Newshour
- Genre: News, current events, and factual
- Running time: 60 minutes
- Country of origin: United Kingdom
- Language: English
- Home station: BBC World Service BBC Live News (2024-) BBC Radio 4 (2027-)
- Hosted by: James Coomarasamy Lyse Doucet Tim Franks James Menendez Andrew Peach Rebecca Kesby Jane Hill Rajini Vaidyanathan
- Announcer: Various
- Recording studio: New Broadcasting House
- Original release: 1988 – present
- Website: Newshour

= Newshour =

BBC World Service's news and radio programme

Newshour is BBC World Service's flagship international news and current affairs radio programme, which is broadcast twice daily: weekdays at 1400, weekends at 1300 and nightly at 2100 (UK time). There is also an additional online programme at 20:00 on weekdays. Occasionally the programme can run for three hours during major breaking stories such as the Russian invasion of Ukraine. Each edition lasts one hour. It consists of news bulletins on the hour and half hour, international interviews and in-depth reports of world news. The BBC World Service considers it one of their most important programmes.

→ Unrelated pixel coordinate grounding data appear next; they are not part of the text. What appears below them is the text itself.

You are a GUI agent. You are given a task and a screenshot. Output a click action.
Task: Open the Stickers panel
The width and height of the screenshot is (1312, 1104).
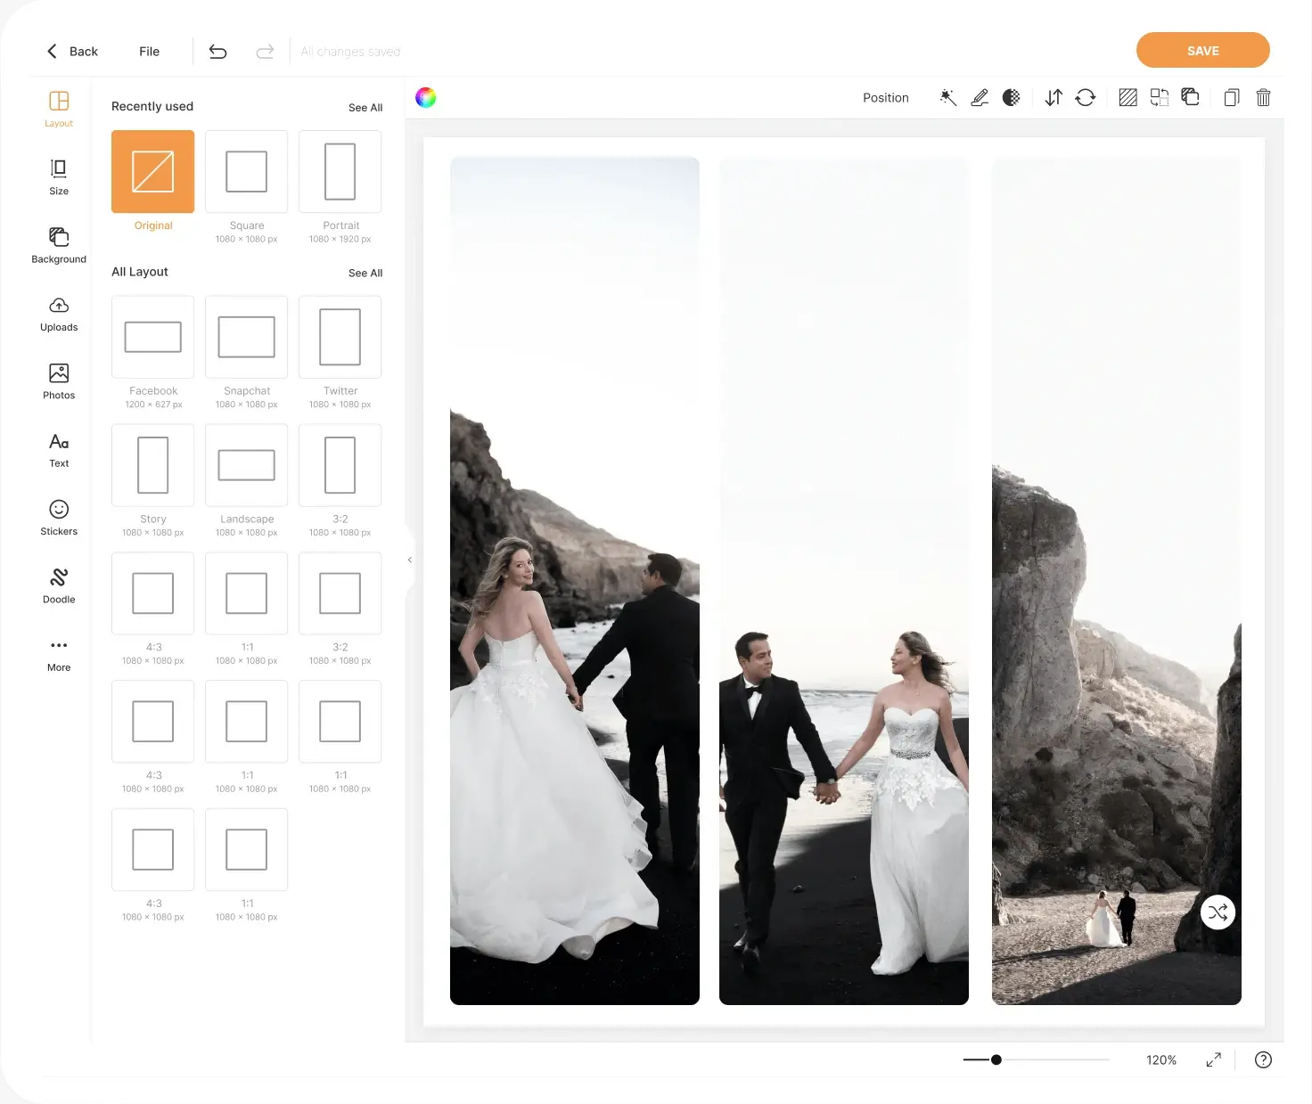[58, 517]
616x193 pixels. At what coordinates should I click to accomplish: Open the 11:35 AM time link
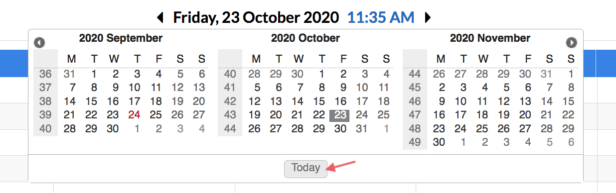381,18
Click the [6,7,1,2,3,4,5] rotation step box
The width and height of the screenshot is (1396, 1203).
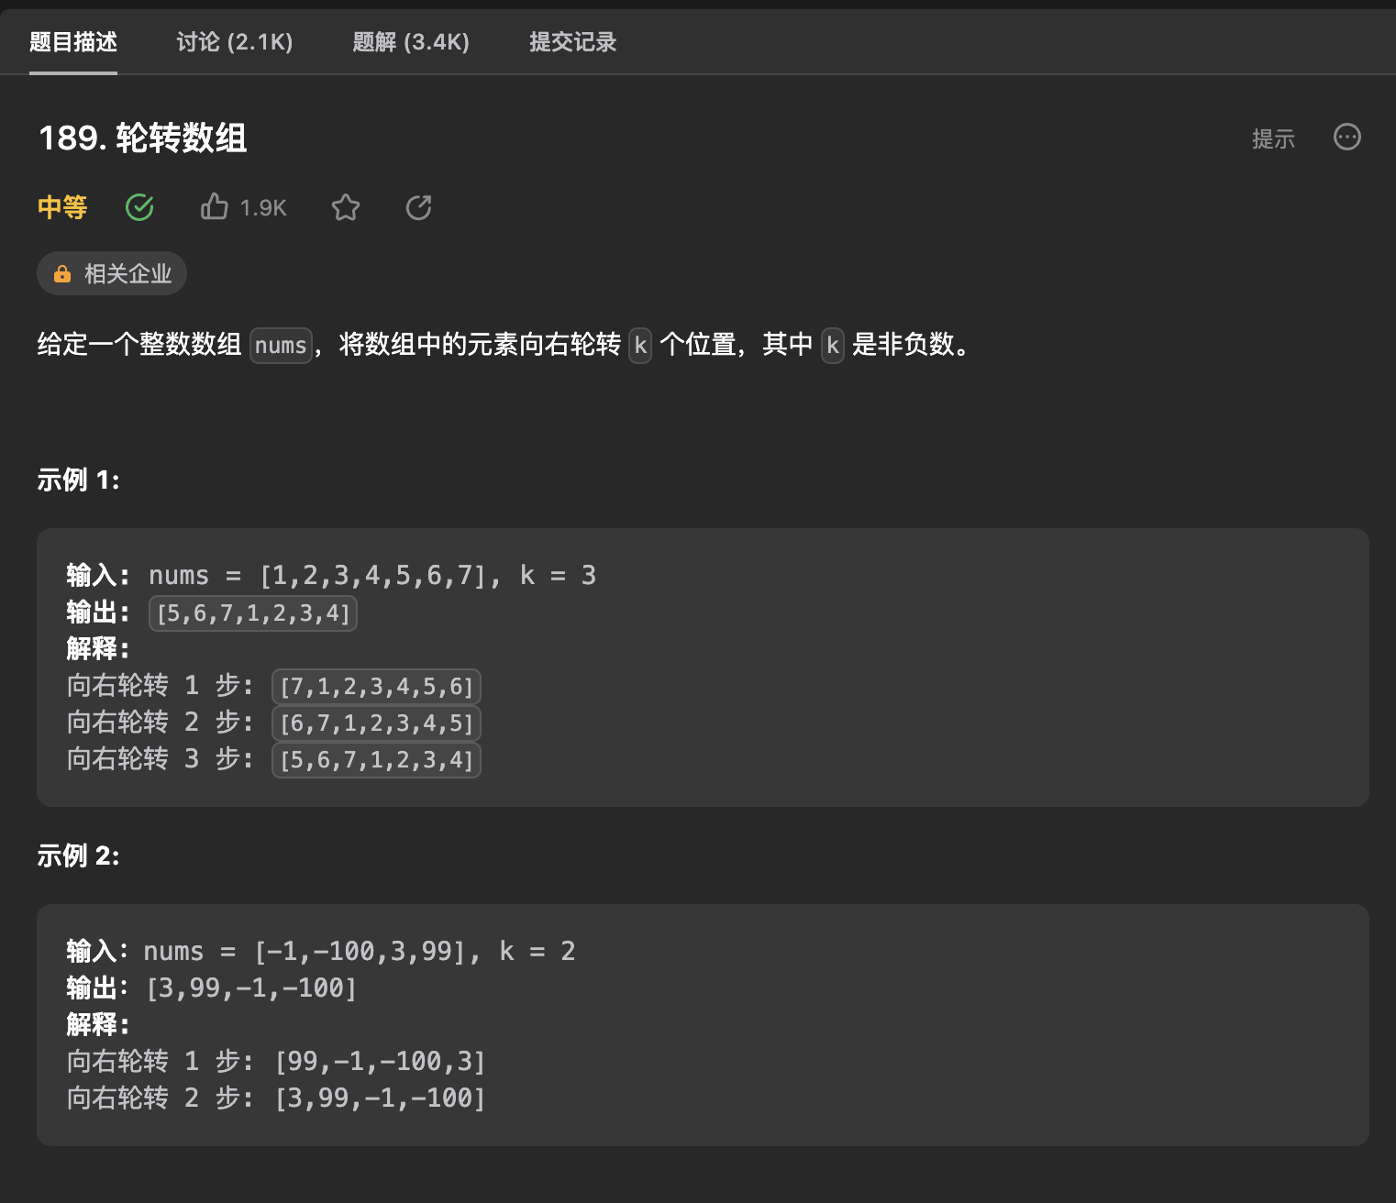coord(375,723)
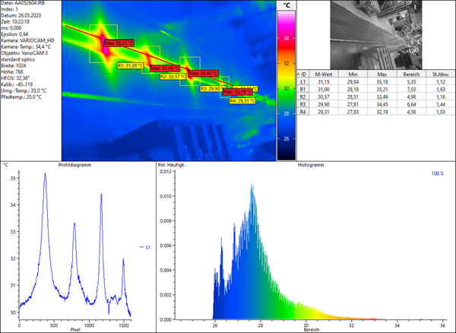Select the R3: 29,90 °C region label
This screenshot has width=456, height=333.
(213, 88)
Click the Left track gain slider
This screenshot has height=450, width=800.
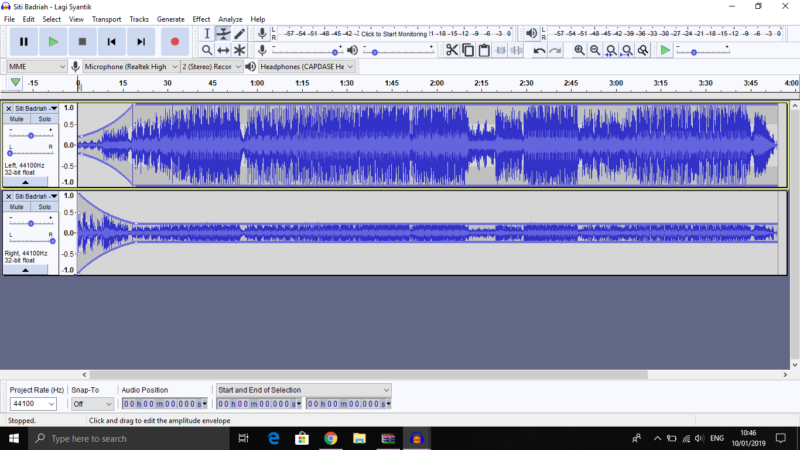[30, 135]
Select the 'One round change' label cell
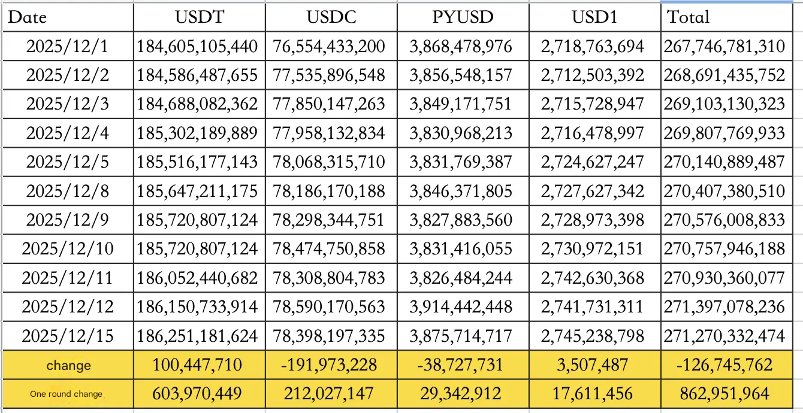Viewport: 803px width, 413px height. tap(67, 394)
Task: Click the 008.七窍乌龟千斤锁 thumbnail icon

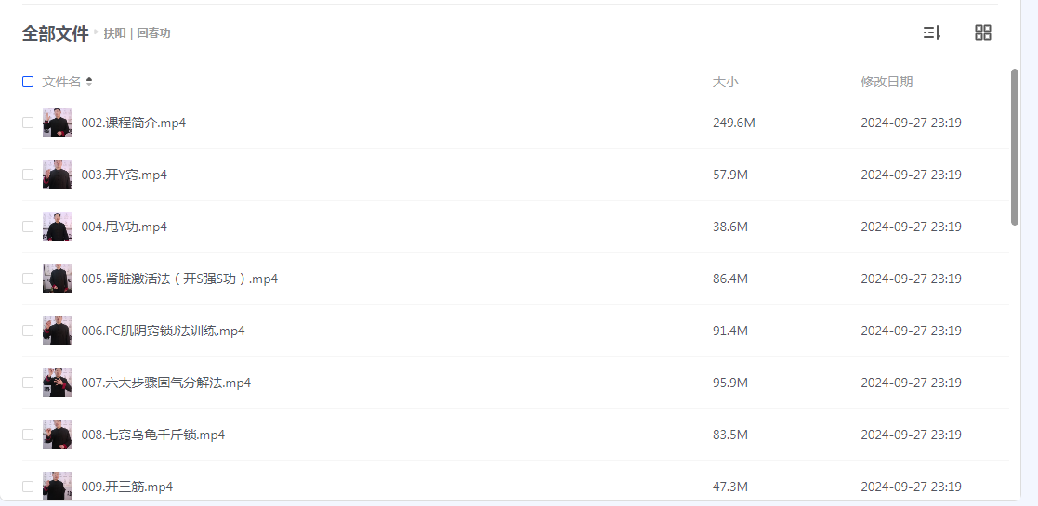Action: (x=58, y=435)

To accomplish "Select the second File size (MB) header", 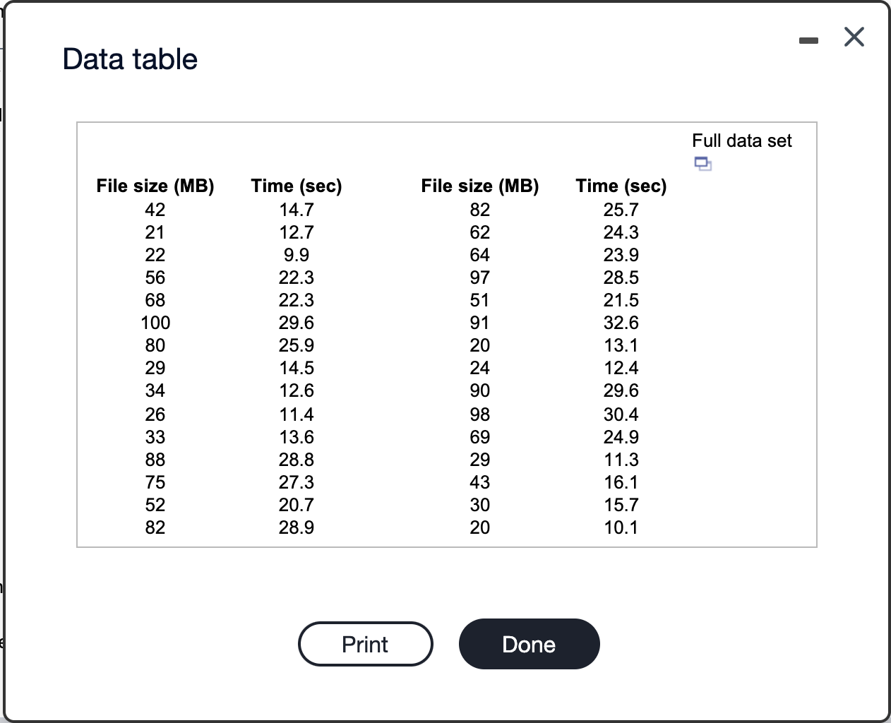I will pyautogui.click(x=479, y=186).
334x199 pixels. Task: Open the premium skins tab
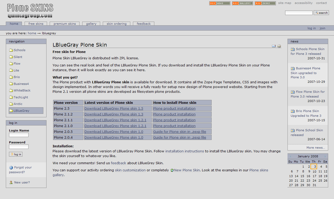65,23
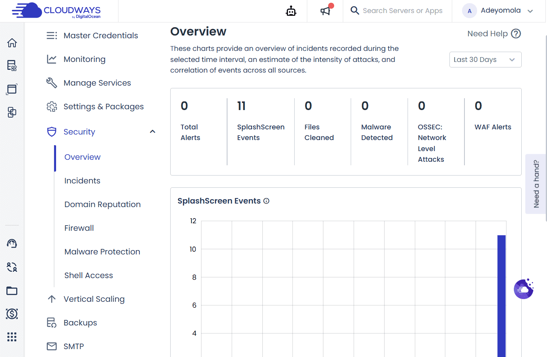547x357 pixels.
Task: Click the info icon beside SplashScreen Events
Action: [x=266, y=201]
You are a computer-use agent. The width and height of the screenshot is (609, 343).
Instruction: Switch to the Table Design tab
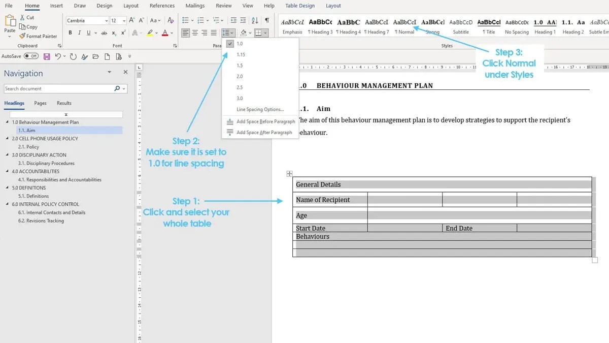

In 2011, it was kept as one of four key outlets, despite severe cutbacks. It is also broadcast in the United States on various American Public Media stations. WNYC simulcasts the programme's afternoon edition on weekdays, and the nightly edition on weekends. The programme is broadcast live from Broadcasting House in London. It covers the major news of the day, often interviewing heads of state and government ministers.

==History==
The programme was first broadcast in October 1988. Originally broadcast in a single timeslot at 2200 UTC, World Service planners responded to listener demand in April, 1991 by expanding to a two timeslot schedule at 1300 and 2100 UTC. In January 1992 under the Directorship of John Tusa, who had received increased funding from the Foreign Office, Newshour added a third timeslot at 0500 UTC to serve listeners in the Americas. Later budget cuts eventually caused the elimination of the 0500 broadcast, and Newshour reverted to the present twice per day schedule.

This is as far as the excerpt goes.